Data:
============================================================

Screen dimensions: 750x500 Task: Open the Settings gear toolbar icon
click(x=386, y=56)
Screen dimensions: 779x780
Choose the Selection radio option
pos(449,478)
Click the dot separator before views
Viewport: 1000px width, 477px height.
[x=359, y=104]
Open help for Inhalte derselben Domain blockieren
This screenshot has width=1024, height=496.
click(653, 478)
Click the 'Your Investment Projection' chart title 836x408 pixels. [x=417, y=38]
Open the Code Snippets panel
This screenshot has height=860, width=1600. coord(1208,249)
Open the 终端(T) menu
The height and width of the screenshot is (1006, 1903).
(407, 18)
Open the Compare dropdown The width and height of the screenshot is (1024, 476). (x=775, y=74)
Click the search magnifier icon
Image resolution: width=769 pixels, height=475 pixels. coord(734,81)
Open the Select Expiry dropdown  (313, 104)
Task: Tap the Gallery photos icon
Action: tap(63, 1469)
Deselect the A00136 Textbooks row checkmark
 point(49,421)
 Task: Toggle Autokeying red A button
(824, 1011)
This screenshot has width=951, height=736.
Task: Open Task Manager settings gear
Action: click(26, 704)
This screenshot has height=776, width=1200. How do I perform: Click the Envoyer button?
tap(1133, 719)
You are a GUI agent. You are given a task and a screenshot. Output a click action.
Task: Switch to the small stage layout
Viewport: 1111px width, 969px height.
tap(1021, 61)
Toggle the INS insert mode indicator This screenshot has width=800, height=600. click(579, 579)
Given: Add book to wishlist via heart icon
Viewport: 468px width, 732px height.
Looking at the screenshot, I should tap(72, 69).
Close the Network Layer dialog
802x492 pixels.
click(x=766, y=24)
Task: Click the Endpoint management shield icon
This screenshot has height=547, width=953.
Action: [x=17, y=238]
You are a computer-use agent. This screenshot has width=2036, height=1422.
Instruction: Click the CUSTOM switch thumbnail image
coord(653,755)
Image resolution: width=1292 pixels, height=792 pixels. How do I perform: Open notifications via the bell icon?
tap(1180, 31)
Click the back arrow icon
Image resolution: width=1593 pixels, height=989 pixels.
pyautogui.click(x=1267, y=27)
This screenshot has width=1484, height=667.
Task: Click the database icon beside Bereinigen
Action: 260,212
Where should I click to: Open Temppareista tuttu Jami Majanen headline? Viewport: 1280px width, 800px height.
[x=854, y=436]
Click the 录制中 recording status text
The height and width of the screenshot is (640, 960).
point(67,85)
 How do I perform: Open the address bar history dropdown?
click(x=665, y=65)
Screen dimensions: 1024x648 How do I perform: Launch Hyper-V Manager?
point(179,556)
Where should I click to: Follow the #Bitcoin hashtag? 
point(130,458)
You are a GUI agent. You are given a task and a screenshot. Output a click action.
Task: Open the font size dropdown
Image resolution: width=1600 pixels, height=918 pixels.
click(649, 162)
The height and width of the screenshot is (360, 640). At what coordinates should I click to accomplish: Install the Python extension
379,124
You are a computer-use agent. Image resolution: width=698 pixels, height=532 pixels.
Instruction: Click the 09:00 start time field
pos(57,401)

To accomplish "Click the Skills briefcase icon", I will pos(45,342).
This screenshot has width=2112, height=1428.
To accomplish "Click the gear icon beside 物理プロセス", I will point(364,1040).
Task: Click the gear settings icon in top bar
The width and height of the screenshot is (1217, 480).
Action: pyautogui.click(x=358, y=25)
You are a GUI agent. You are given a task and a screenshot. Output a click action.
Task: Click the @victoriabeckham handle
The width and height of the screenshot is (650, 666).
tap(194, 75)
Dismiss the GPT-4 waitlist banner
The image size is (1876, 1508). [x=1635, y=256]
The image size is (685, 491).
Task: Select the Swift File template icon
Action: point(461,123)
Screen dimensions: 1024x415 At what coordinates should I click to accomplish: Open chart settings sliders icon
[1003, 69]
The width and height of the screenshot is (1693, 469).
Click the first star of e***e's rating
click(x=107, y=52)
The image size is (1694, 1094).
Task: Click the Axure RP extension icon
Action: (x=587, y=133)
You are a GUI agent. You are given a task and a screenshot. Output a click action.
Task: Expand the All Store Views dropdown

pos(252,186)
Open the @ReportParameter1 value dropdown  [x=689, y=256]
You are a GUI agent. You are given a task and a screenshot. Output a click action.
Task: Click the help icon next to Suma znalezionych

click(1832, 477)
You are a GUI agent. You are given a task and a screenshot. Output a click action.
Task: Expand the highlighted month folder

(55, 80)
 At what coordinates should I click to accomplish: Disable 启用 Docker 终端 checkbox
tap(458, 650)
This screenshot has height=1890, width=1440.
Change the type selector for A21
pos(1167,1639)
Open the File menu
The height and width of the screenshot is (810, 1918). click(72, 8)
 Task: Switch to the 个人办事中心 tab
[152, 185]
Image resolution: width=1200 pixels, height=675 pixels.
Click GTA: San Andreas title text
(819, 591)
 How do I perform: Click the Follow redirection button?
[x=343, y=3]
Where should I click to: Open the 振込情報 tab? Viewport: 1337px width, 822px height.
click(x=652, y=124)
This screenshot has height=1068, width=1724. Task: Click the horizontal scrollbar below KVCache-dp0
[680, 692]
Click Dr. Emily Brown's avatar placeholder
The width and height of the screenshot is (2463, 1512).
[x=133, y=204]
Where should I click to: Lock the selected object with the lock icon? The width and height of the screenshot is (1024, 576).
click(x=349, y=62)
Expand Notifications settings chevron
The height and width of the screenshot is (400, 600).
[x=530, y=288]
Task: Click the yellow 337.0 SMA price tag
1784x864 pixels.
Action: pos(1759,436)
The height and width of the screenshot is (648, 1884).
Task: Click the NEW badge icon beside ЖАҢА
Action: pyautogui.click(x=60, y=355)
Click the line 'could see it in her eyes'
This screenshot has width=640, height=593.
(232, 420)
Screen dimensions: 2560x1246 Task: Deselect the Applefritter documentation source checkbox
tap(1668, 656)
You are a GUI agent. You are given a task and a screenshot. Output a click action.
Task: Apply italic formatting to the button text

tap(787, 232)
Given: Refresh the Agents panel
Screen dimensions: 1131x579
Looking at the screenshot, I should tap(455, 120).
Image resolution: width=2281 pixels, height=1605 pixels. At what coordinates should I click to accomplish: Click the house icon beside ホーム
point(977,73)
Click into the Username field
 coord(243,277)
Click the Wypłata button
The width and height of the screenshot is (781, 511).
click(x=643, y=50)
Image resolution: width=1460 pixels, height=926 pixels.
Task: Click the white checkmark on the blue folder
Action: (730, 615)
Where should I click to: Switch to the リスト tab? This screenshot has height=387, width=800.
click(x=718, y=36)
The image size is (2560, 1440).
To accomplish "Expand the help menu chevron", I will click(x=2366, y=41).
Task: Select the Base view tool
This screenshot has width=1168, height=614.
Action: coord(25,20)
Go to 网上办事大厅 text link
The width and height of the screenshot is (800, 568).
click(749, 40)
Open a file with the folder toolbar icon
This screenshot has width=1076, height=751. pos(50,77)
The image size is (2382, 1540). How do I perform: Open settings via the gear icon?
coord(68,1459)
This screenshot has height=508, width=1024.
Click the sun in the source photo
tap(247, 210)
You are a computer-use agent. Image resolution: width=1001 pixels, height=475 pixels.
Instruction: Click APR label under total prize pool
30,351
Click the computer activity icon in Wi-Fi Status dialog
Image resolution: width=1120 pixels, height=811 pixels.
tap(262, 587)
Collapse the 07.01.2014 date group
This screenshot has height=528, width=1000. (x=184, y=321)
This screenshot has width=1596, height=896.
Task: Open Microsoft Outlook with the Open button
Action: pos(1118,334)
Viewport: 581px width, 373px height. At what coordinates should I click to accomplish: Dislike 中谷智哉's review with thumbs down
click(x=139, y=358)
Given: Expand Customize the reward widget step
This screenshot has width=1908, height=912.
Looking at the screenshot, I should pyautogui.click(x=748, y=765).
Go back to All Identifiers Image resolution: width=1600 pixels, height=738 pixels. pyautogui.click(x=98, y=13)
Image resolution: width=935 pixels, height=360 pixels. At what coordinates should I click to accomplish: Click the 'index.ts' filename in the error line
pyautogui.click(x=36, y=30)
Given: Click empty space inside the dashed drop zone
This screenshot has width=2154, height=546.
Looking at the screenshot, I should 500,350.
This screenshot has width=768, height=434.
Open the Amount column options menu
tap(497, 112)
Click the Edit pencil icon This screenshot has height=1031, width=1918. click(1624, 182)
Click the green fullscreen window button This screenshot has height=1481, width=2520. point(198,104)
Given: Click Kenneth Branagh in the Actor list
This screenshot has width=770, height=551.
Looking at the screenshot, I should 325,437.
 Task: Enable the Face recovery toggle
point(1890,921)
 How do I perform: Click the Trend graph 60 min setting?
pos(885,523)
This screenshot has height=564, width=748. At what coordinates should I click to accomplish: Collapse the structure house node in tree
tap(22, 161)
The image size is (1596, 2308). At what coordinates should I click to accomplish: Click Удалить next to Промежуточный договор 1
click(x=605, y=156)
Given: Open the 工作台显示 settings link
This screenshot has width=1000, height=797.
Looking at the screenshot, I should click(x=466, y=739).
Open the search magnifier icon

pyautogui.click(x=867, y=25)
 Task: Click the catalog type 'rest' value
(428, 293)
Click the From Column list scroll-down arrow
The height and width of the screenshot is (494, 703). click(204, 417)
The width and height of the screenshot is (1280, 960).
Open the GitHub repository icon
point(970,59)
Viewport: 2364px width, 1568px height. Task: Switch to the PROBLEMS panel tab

============================================================

Task goal:
Reproduce verbatim the lines above, starting with the line that contains "Click the From Column list scroll-down arrow" and running through the end of the items.

Output for this exercise:
Click the From Column list scroll-down arrow
The height and width of the screenshot is (494, 703). click(204, 417)
The width and height of the screenshot is (1280, 960).
Open the GitHub repository icon
point(970,59)
Viewport: 2364px width, 1568px height. Task: Switch to the PROBLEMS panel tab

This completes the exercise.